Game objects or sprites may not only want to move, but update their transparency, remove themselves after a certain amount of time or some other action. That's why I'd recommend giving all sprites both an update and draw method, which allows you to put them all into their own list. I take this further with a list of lists to allow me to select which layer the objects will appear on.

Movable objects will move when update is called. Objects that are just there to look pretty (like text) will do nothing when update is called.

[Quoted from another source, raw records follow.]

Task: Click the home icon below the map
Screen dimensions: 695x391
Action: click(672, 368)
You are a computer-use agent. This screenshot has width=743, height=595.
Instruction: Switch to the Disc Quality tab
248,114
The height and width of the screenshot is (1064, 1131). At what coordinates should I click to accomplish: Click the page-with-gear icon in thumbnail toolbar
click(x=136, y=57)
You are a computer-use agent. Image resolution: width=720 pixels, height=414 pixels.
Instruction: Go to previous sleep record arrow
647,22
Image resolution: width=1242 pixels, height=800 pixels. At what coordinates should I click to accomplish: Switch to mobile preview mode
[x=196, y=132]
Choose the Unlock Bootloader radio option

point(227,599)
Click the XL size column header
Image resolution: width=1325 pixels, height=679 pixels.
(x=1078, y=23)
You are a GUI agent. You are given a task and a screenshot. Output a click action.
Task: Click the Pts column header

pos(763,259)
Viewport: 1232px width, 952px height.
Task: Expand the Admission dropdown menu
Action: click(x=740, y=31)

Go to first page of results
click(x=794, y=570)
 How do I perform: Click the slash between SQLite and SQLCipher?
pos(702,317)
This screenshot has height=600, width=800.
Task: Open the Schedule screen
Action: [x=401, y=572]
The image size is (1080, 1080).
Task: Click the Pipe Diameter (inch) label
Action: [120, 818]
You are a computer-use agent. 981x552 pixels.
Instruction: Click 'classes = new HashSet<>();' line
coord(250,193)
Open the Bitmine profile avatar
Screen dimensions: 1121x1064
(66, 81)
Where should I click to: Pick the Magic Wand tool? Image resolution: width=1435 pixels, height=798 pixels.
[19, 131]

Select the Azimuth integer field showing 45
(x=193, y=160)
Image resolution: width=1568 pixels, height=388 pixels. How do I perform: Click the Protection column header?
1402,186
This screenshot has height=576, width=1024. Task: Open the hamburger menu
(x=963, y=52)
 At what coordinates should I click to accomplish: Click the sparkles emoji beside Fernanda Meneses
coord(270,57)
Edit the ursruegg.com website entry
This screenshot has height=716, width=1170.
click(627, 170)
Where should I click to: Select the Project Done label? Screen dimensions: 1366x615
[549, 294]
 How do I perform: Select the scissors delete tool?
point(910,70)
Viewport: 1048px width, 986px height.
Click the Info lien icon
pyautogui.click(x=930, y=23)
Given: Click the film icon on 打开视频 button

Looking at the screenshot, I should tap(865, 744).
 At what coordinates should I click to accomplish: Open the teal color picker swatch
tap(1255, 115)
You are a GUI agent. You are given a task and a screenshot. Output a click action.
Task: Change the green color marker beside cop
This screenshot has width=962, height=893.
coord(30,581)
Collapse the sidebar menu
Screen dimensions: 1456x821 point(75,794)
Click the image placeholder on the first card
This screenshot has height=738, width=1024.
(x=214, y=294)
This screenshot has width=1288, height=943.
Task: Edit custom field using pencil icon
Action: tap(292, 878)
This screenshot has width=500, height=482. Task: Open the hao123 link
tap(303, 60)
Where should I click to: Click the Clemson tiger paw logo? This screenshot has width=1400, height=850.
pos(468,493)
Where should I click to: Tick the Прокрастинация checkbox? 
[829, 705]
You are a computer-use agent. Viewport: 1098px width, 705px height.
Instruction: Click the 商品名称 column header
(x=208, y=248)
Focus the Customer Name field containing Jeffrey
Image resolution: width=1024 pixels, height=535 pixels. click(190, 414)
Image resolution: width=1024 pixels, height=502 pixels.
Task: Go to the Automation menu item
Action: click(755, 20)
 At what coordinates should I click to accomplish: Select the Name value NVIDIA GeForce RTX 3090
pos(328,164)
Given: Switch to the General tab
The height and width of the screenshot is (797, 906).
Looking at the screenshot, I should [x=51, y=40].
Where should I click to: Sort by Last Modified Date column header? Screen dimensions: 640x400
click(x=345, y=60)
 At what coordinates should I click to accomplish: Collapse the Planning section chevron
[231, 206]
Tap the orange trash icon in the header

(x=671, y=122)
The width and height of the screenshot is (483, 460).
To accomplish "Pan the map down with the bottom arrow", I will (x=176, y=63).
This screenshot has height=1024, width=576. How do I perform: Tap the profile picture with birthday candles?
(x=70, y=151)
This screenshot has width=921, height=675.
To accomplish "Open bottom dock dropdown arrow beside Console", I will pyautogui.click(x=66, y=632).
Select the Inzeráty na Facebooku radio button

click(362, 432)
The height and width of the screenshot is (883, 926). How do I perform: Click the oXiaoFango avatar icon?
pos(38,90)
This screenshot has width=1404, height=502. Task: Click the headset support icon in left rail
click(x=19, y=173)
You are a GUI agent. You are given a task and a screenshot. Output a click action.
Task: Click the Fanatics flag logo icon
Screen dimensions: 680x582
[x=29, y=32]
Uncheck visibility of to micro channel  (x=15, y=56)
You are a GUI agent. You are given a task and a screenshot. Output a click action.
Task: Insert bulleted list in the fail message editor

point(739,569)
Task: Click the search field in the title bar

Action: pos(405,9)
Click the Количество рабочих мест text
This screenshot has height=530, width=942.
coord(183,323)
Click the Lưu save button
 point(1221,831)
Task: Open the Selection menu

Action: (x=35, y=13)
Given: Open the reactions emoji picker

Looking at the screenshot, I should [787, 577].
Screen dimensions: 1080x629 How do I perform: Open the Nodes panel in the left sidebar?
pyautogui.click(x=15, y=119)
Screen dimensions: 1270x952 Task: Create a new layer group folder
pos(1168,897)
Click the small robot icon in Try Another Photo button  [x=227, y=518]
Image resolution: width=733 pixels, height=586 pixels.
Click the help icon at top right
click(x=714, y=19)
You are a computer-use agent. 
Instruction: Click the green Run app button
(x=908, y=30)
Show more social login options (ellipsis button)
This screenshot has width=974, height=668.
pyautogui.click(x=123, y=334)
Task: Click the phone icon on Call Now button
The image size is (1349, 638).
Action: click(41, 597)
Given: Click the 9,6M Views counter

Other objects will run their own custom code in update.

Offline skinny boy

Junior Duke





« Reply #5 - Posted 2009-09-22 17:51:58 »

ok, big picture, forget about the move and draw

we have a game with lots of entities, too complex for Class hierarchy

Advanced Java Game Programming book example: Zombie extends Undead extends Humanoid extends Thing, or Zombie extends Humanoid extends Undead extends Thing
so either all your Undead are also Humanoids (VampireBats??? ) or all of your Humanoids are Undead....

a solution to this approach is having interfaces

so far so good???

(and also, there is the possibility that someone prefers Interface programming from Class)

so for someone who wants to use Interfaces, and every game entity would be implementing the needed interfaces, what is the best solution?? using instanceof to call the holyWaterDamage() on the Zombie, or the getWet() on the main hero Huh or using seperate lists??

of course, when something is as complex, there must be lots and lots of lists..... though i assume that if the lists store the references and nothing more, the extra memory needed for objects belonging to more than one, isnt that big

thank you for your answers so far and forgive me for not being specific enough from the very beginning
Offline DzzD
« Reply #6 - Posted 2009-09-22 18:05:32 »

you should have a look to Component Oriented Programming and Entity Systems , there is a nice discussion about this somewhere on JGO

Offline i30817

Junior Duke





« Reply #7 - Posted 2009-09-22 18:23:59 »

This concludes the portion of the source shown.